Ein Achtjähriger wird am Frankfurter Hauptbahnhof vor einen fahrenden ICE gestoßen und stirbt. Es bleibt die schmerzende Frage nach dem Warum. Im Prozess bittet der mutmaßliche Täter um Entschuldigung.

19.08.2020, 21:38
Arne Dedert
Arne Dedert dpa

Frankfurt/Main (dpa) - Im Prozess um die tödliche Gleisattacke am Frankfurter Hauptbahnhof hat sich der Beschuldigte zu der Tat geäußert.

"Es tut mir unendlich leid, ganz besonders für die Familie", hieß es in einer Erklärung, die der Anwalt des Mannes zum Prozessbeginn am Mittwoch abgab. Der 41-Jährige soll einen Jungen und seine Mutter Ende Juli vergangenen Jahres vor einen einfahrenden ICE gestoßen haben. Der Achtjährige kam ums Leben, die Mutter konnte sich in letzter Minute retten. Die Tat sorgte bundesweit für Entsetzen. (Az.: 3390 Js 234079/19)

Der Anwalt des Vaters des getöteten Jungen, der als Nebenkläger auftritt, lehnte die Entschuldigung im Namen seines Mandanten ab. "Mein Mandant wird diese Entschuldigung nicht annehmen, denn es gibt keine Entschuldigung für das, was getan wurde", sagte Anwalt Ulrich Warncke in einer Prozesspause vor Journalisten.

Ein psychiatrischer Sachverständiger las im Prozess aus Gesprächsprotokollen vor. Demnach sagte der aus Eritrea stammende Mann, er könne sich an die Tat nicht erinnern. Falls die Vorwürfe zuträfen, handele es sich um den größten Fehler seines Lebens. Frauen und Kinder müsse man beschützen.

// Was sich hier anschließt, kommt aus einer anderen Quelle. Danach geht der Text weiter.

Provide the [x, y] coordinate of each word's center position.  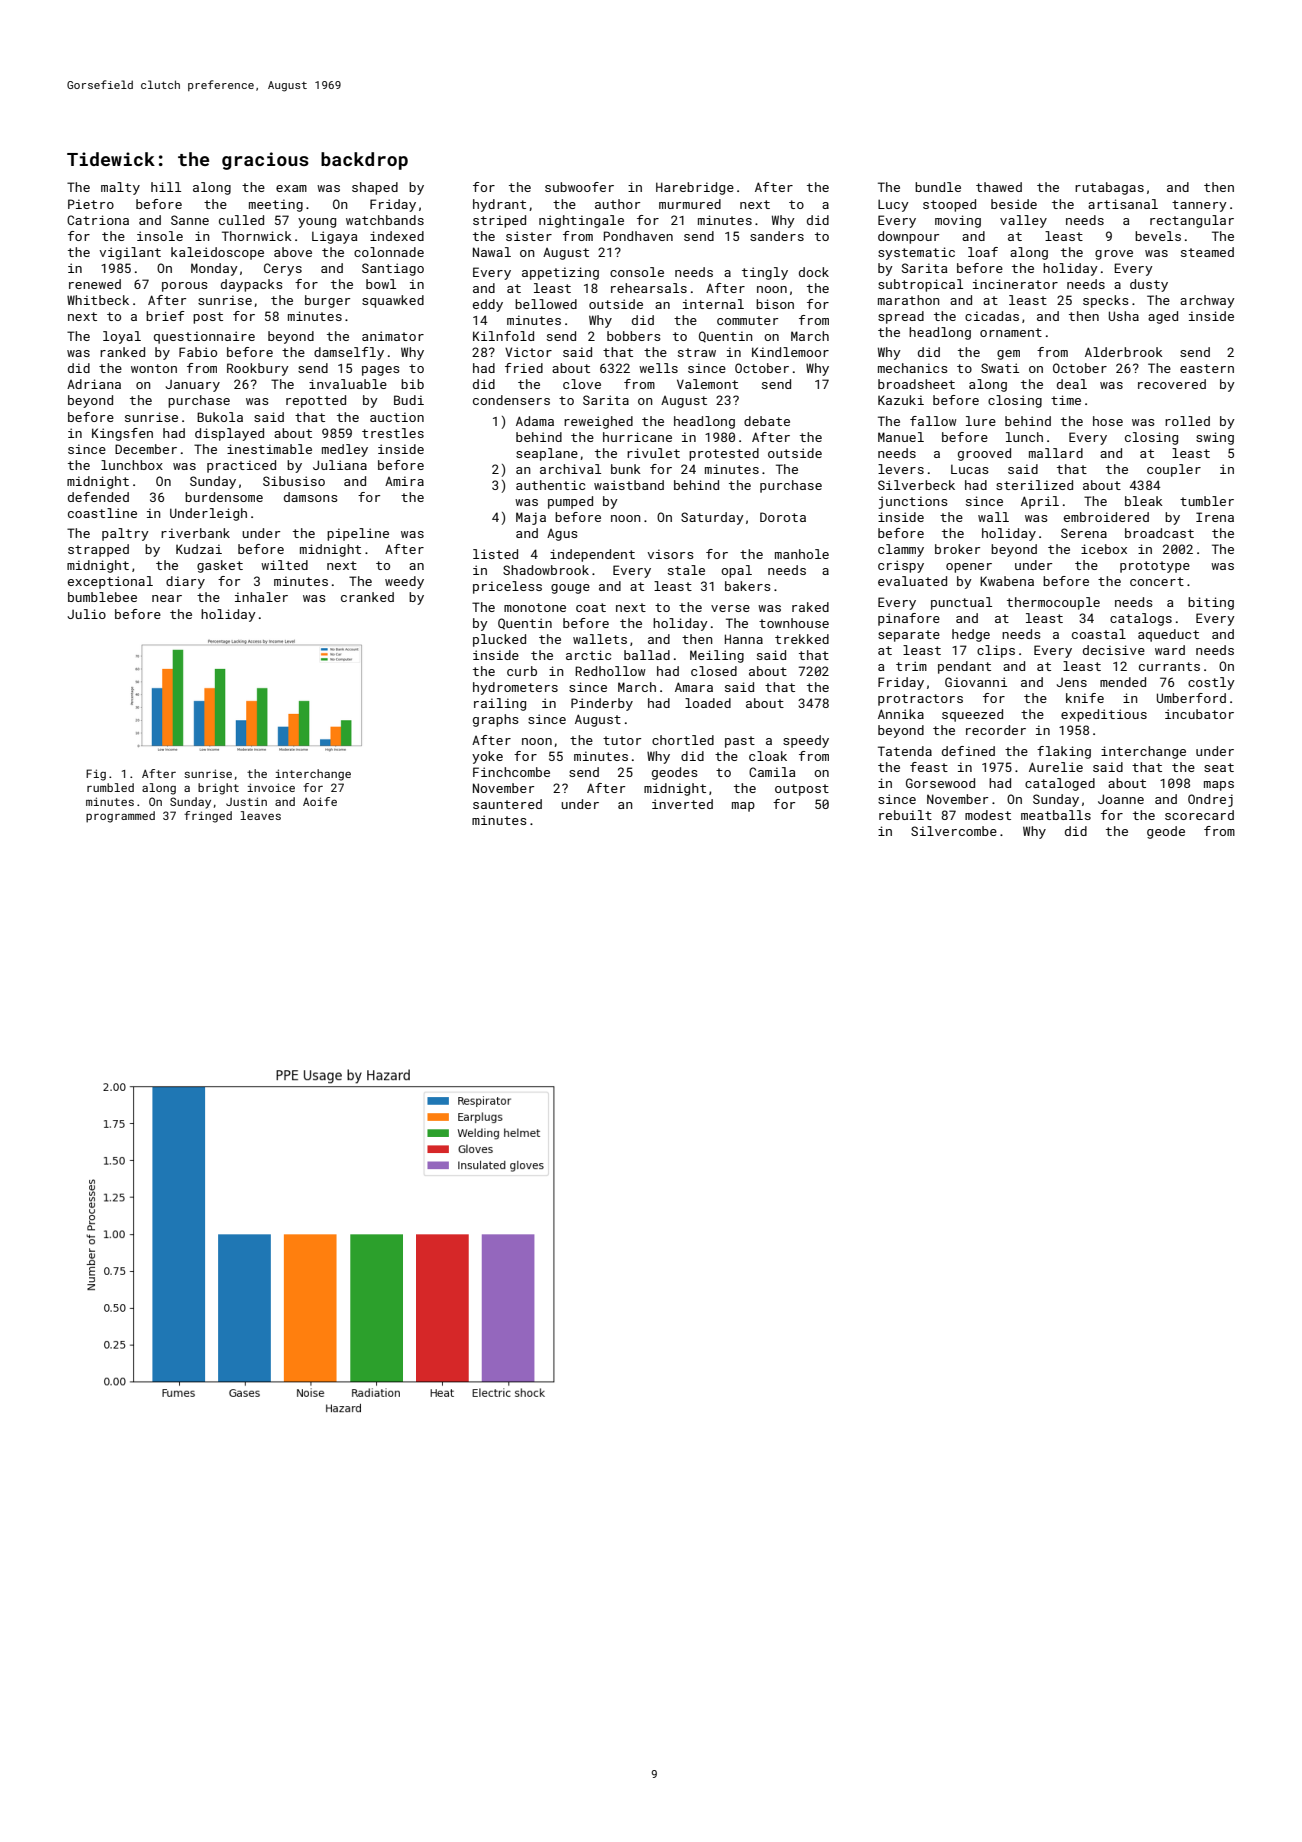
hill [166, 187]
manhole [802, 554]
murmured [690, 204]
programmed [120, 817]
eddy [488, 305]
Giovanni [976, 682]
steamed [1207, 252]
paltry [125, 534]
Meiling [717, 656]
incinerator [1015, 284]
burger [327, 301]
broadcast [1159, 533]
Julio [86, 614]
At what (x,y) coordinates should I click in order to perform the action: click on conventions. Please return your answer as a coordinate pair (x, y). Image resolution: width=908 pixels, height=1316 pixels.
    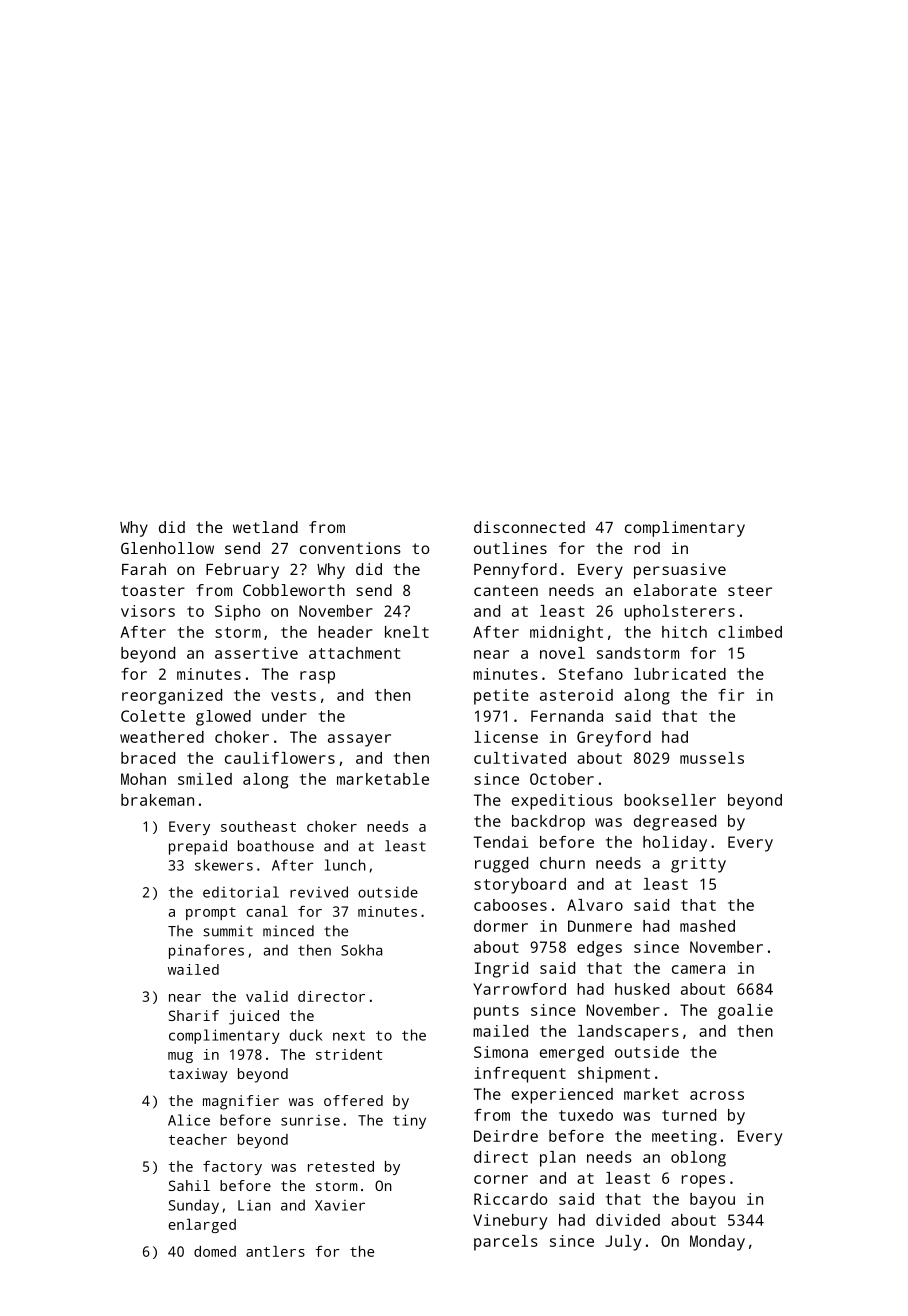
    Looking at the image, I should click on (350, 548).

Die Staatsanwaltschaft hat den Mann nicht angeklagt, sondern beantragt in einem sogenannten Sicherungsverfahren seine dauerhafte Unterbringung in der Psychiatrie, da eine sehr hohe Wahrscheinlichkeit bestehe, dass er weitere Taten begehe.

Eine heute 79-Jährige, die der Beschuldigte ebenfalls gestoßen haben soll und die schwer verletzt auf den Bahnsteig stürzte, sagte aus, sie habe den 41-Jährigen vor der Tat gesehen, wie er hinter einem Pfeiler stand und hervor schaute. Er habe dann plötzlich die Mutter und das Kind "mit großer Gewalt" auf das Gleis gestoßen, auf dem gerade der ICE einfuhr. Sie leide bis heute unter körperlichen Einschränkungen und sei psychisch belastet, berichtete die Frau.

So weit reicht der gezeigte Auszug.